* Texto para leitura:

Banimento, moratória, regulação: os movimentos em torno do reconhecimento facial
No artigo intitulado Regulating AI and Machine Learning: Setting the Regulatory Agenda, Julia Black e Andrew Murray afirmam que a forma como a sociedade recebe e absorve o potencial de […]
No artigo intitulado Regulating AI and Machine Learning: Setting the Regulatory Agenda, Julia Black e Andrew Murray afirmam que a forma como a sociedade recebe e absorve o potencial de novas tecnologias é largamente determinada pelos modelos regulatórios e de governança que são aplicados a elas. Dentre as tecnologias que atualmente estão no epicentro do debate regulatório, destacam-se as de reconhecimento facial. Embora não se trate de debate novo (em 2009, a Declaração de Madri já clamava por uma moratória sobre o reconhecimento facial para fins de vigilância), recentemente o avanço da tecnologia tem levado a movimentos pela regulação do reconhecimento facial e, em alguns casos, pelo seu banimento parcial ou completo.
Não é por pouco. Em recente reportagem, o The Guardian relatou que a Alemanha executou um teste com a ferramenta em Berlim e, em razão de seu sucesso, pretende implementar o reconhecimento facial em 134 estações de trem e 14 aeroportos. Na França, também há um movimento acelerado quanto à aplicação da tecnologia e no Reino Unido, apoiadores do Brexit veem a saída da União Europeia como positiva por quererem a instalação rápida desta tecnologia, dentre outras. O distanciamento significa escapar de regulações existentes sobre privacidade e proteção de dados pessoais, bem como de futuras leis sobre o emprego do reconhecimento facial. O avanço rápido da tecnologia gera preocupações, e não apenas por parte da sociedade civil organizada.
As grandes empresas de tecnologia, como a Microsoft, não negam os potenciais problemas advindos do emprego do reconhecimento facial, mas, ao mesmo tempo, não endossam o discurso de que a tecnologia deva ser banida. Há uma tendência entre o setor empresarial de pressionar os governos para o estabelecimento de regulação, parâmetros e princípios para a aplicação do reconhecimento facial, enquanto também desenvolvem as suas próprias diretrizes.

* Tarefa proposta 1:
Indique se cada afirmação a seguir está de acordo com o texto sobre reconhecimento facial, respondendo sim ou não e citando literalmente as palavras do texto que decidem a questão: (a) A Declaração de Madri, de 2009, já pedia uma moratória sobre o reconhecimento facial para fins de vigilância. (b) A Alemanha pretende implementar o reconhecimento facial em 14 estações de trem e 134 aeroportos. (c) Empresas como a Microsoft defendem que a tecnologia seja banida.
* Tarefa proposta 2:
Dê sequência ao texto sobre reconhecimento facial a partir da última frase apresentada.

* Segmento de dados:
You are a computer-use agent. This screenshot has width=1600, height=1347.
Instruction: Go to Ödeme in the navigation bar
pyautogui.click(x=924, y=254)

* Resultado 1:
(a) Sim: "em 2009, a Declaração de Madri já clamava por uma moratória sobre o reconhecimento facial para fins de vigilância".
(b) Não: "pretende implementar o reconhecimento facial em 134 estações de trem e 14 aeroportos".
(c) Não: "não endossam o discurso de que a tecnologia deva ser banida".

* Resultado 2:
Segundo o artigo “Facial Recognition: It’s time for action“ de Brad Smith, presidente da Microsoft, não estabelecer imediatamente parâmetros regulatórios para o uso do reconhecimento facial e banir seu uso significa que, no futuro, o uso da tecnologia será inevitável e terá um impacto ainda mais negativo da perspectiva da vigilância opressiva. Do ponto de vista prático, a empresa elencou os três principais propósitos de uma regulação do reconhecimento facial: endereçar vieses e discriminação, proteger a privacidade das pessoas e proteger liberdades democráticas e direitos humanos.
A opinião da Microsoft, no entanto, não convenceu parte dos estados e cidades americanos. Em 2019, São Francisco baniu o uso de reconhecimento facial pelos órgãos governamentais locais e em 2020, Cambridge, cidade do Massachusetts Institute of Technology (MIT) e de Harvard, também vetou o emprego da tecnologia. Esses são dois eventos representativos de como as cidades mais tecnológicas do mundo têm lidado com os problemas apresentados pela aplicação do reconhecimento facial.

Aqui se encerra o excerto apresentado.